⚡ Why LUCK matters in image generation

+ attend meetings without actually being in them

Reading time: 3 minutes

scroll down for the prompt

Hello hello hello! I’m in Milan for another week and in Barcelona afterwards. Hit me up if you are around! Subscribers might get access to an exclusive cerveza.

This week:

  1. Adobe Photoshop implements AI. What’s next? 🤖

  2. An Otter meeting assistant 🦦

  3. Why AI can’t (& won’t soon) get eyes right (。◕‿◕。)

  4. ChatGPT plugins that are actually useful? 🤔

  5. Why LUCK is so important in image generation 🧸

auto expand with Photoshop’s “generative fill”

1. Adobe Photoshop implements generative AI tools. What’s next? 🤖

  • Adobe, the legacy birthplace of fake imagery, implemented a tool that can add or remove objectives, change backgrounds with contextual accuracy and more.

  • Canva also has these if you want to go and try it for free there.

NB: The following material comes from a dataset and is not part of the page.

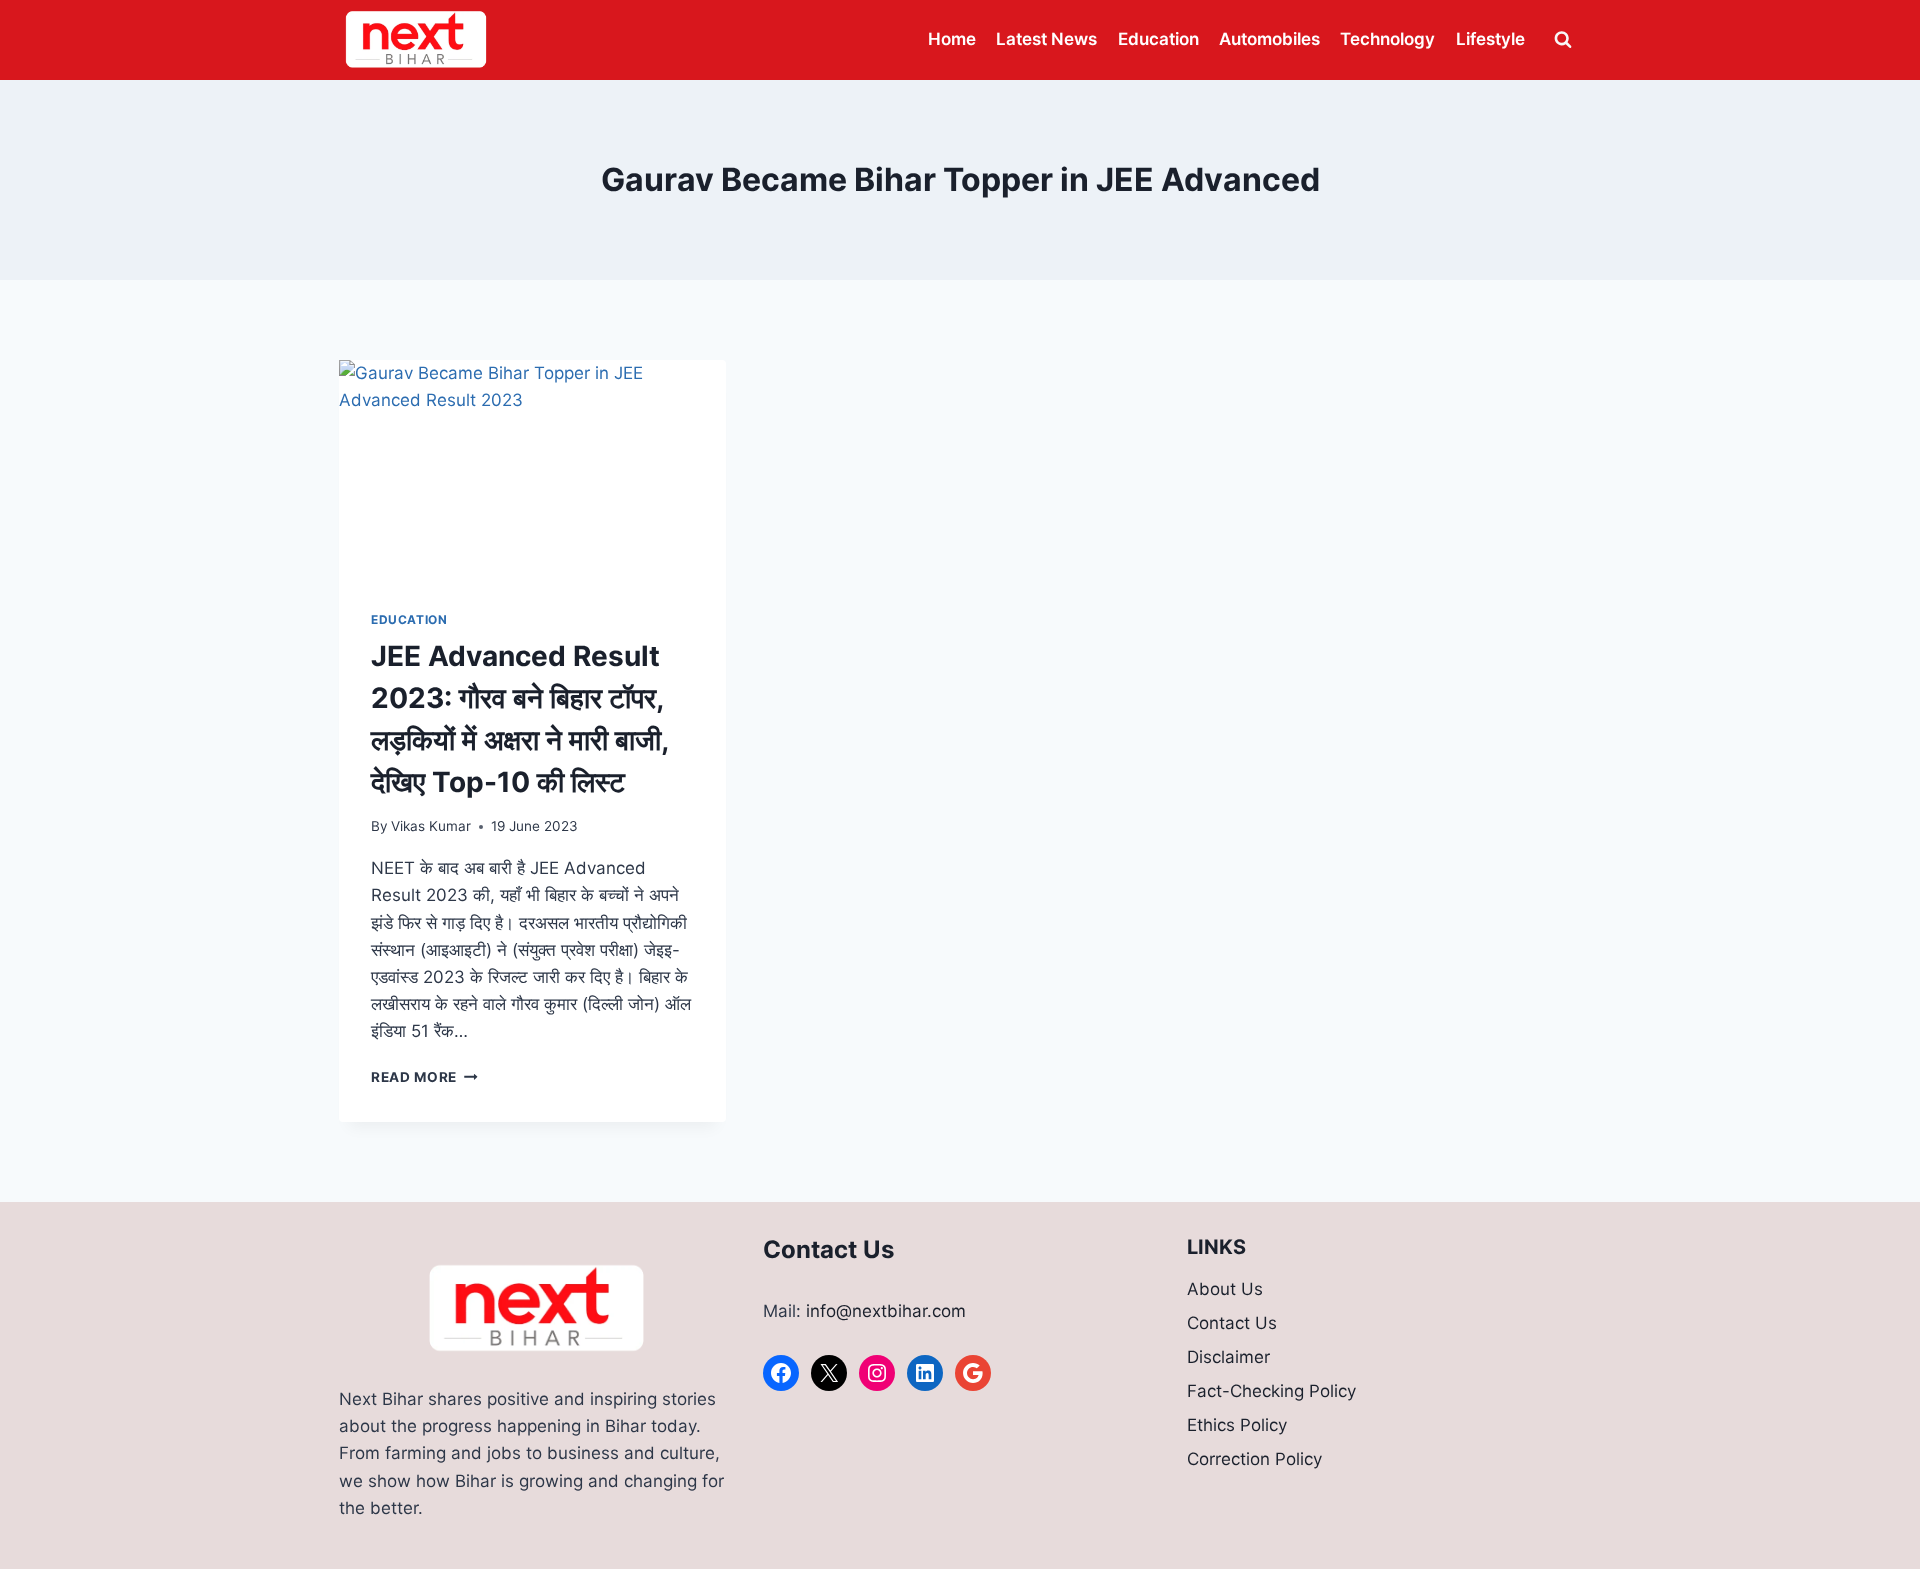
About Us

  • Image editing with AI is still magical the first time you try it, and I highly recommend you do.

  • All this being said, generative AI is basically becoming mainstream.

  • Not because almost every one (Microsoft, Google, Snap (bad rollout), TikTok (soon), and more have their own application. It’s because people’s parents are doing this. It’s within reach for everyone. The Facebook moment is kicking in. We’re reaching peak mainstream.

  • What’s next?

  • Think of it as the Spotify moment. Spotify was once the hot new tech kid on the block with its ai-powered recommendations. Now, we barely think twice. It’s embedded. Nobody’s freaking out about radio losing their job. We barely remember a time before algorithmic music streaming. Spotify’s weekly recommendations still feel like magic to me, and that’s not entirely unlike most generative AI tools.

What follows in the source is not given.